Neuroactive Steroid Levels in Patients With Generalized Anxiety Disorder – The Journal of Neuropsychiatry and Clinical Neurosciences – 2001
Anxiety isn’t just a state of mind, it’ s physical state of the body too.
Several neurotransmittersystems have been suspected to play a role in the pathophysiology of GAD [generalized anxiety disorder]. Various lines of research suggest dysregulation of the gamma-aminobutyric acid (GABA A )/ benzodiazepine (BZ) receptor complex.
These findings include decreased numbers and sensitivities of BZ receptors in patients with GAD and successful pharmacologic treatment of GAD with agents that target the GABA A / BZ receptor (e.g., benzodiazepines).
But if you have pain severe enough to be on opioid therapy, you are not allowed to take benzodiazepines (like Ativan, Xanax, Valium).
Dealing with the disability brought on by chronic pain and the inability to earn a living, having to give up many previously pleasurable activities, and becoming socially isolated by lack of ability to participate in group activities IS anxiety-producing.
So it’s ironic that the most effective medication to tame that anxiety is forbidden to us.
A number of compounds termed neuroactive steroids (NAS) that have intrinsic activity on the GABA A / BZ receptor have been characterized.

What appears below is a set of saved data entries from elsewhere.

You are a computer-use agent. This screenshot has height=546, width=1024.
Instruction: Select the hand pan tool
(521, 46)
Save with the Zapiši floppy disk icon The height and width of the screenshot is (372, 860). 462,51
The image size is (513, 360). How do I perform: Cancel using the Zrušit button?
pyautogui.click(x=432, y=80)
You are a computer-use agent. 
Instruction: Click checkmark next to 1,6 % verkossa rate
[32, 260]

These compounds include the
- progesterone metabolite 5-pregnan-3-ol-20-one (allopregnanolone; ALLO),
- pregnenolone sulfate (PREGS), and
- dehydroepiandrosterone sulfate (DHEAS).

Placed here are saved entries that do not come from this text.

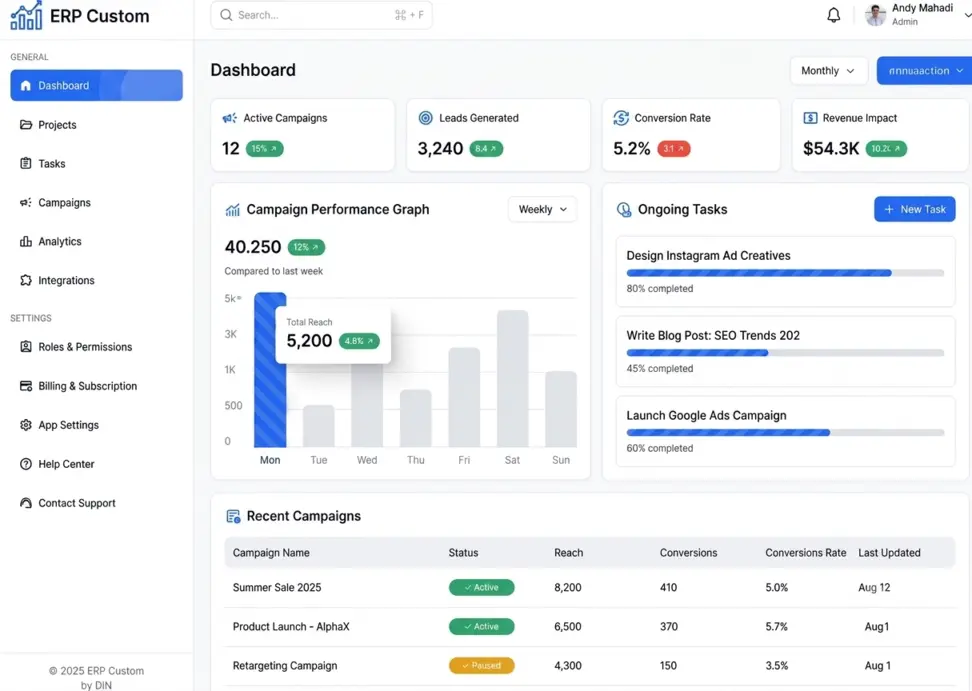Expand the user account menu chevron
This screenshot has width=972, height=691.
pos(967,15)
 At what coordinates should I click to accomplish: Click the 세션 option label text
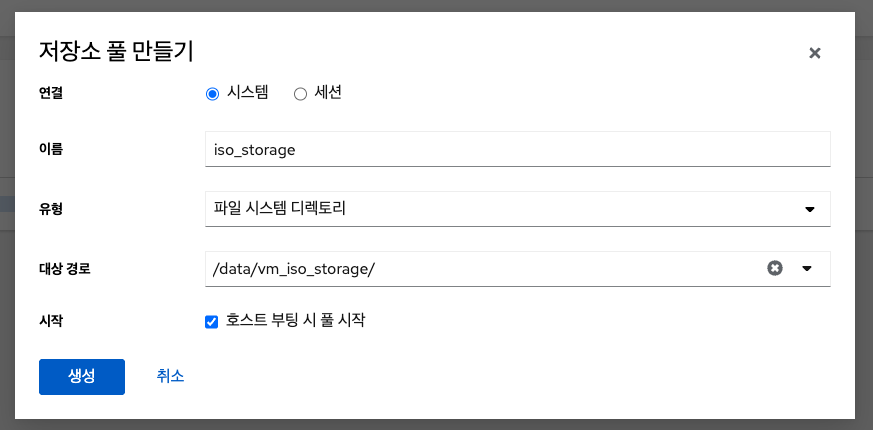pyautogui.click(x=329, y=93)
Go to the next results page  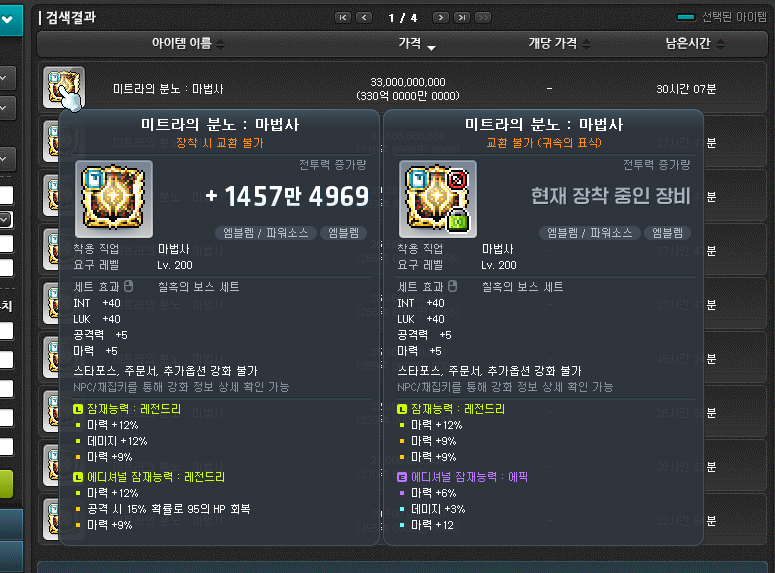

In animal models, positive allosteric GABA A receptor modulators such as ALLO display anxiolytic activity, whereas negative GABA A allosteric modulators such as DHEAS may exhibit anxiogenic activity.
The aim of this study was to compare serum levels of ALLO, PREGS, and DHEAS between healthy control subjects and medication-free patients with GAD and no other concurrent psychiatric diagnosis.
Subjects: Eight male patients with GAD and eight healthy male control subjects.
- The average level of ALLO in patients with GAD (3.780.92 ng/ml) was lower compared with control subjects (9.919.27 ng/ml) but did not reach statistical significance
- Levels of PREGS were significantly lower in patients than in control subjects
- There was no significant difference in the levels of DHEAS between patients and control subjects
Both pregnenolone sulfate (PREGS), and dehydroepiandrosterone sulfate (DHEAS) are available OTC.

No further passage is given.